▸ Listed entries:
⟨
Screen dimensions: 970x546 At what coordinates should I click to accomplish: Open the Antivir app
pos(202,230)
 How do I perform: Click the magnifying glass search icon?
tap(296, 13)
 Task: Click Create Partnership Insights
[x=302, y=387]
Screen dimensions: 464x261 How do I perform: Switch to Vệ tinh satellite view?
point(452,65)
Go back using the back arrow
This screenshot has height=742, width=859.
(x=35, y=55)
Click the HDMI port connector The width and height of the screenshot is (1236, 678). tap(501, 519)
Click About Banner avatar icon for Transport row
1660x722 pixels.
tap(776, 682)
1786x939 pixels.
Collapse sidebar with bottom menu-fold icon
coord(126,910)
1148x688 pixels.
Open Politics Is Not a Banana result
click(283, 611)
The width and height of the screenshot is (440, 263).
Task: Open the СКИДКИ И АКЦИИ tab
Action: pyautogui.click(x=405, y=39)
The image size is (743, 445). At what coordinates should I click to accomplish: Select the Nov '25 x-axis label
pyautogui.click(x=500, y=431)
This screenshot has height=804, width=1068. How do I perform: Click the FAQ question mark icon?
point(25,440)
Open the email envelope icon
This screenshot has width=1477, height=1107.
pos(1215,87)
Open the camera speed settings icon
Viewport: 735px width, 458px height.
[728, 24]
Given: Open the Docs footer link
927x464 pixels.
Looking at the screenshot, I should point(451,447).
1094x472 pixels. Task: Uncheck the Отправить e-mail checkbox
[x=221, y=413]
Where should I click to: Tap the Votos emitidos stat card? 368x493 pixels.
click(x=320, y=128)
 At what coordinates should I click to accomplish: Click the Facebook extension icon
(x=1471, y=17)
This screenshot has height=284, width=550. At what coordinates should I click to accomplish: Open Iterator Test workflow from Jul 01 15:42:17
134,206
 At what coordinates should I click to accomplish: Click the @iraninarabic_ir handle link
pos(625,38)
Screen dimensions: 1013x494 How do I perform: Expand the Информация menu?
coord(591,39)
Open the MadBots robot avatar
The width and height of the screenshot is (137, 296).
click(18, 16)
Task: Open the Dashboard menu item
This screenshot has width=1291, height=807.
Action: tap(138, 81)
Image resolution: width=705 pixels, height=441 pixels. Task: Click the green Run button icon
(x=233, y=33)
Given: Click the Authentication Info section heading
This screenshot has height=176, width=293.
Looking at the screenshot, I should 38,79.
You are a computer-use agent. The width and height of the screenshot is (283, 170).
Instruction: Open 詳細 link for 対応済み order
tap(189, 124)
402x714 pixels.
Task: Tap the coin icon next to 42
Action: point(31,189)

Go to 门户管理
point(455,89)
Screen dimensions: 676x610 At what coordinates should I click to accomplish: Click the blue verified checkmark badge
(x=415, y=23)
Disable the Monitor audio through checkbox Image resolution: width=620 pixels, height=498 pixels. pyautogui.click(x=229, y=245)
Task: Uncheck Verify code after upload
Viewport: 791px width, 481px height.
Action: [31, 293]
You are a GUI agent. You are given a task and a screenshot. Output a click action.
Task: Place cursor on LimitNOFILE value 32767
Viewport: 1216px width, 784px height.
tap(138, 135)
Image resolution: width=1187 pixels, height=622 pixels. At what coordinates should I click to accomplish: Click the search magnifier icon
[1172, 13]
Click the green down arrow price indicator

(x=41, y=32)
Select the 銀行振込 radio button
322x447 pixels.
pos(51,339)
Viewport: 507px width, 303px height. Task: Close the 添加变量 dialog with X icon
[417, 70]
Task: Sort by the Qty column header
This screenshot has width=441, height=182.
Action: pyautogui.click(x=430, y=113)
⟩
Return the lines of the material above verbatim, beginning with the line that contains "Task: Click Create Partnership Insights" and continuing through the line that contains "pyautogui.click(x=500, y=431)", with both of those lines included.

▸ Correct response:
 Task: Click Create Partnership Insights
[x=302, y=387]
Screen dimensions: 464x261 How do I perform: Switch to Vệ tinh satellite view?
point(452,65)
Go back using the back arrow
This screenshot has height=742, width=859.
(x=35, y=55)
Click the HDMI port connector The width and height of the screenshot is (1236, 678). tap(501, 519)
Click About Banner avatar icon for Transport row
1660x722 pixels.
tap(776, 682)
1786x939 pixels.
Collapse sidebar with bottom menu-fold icon
coord(126,910)
1148x688 pixels.
Open Politics Is Not a Banana result
click(283, 611)
The width and height of the screenshot is (440, 263).
Task: Open the СКИДКИ И АКЦИИ tab
Action: pyautogui.click(x=405, y=39)
The image size is (743, 445). At what coordinates should I click to accomplish: Select the Nov '25 x-axis label
pyautogui.click(x=500, y=431)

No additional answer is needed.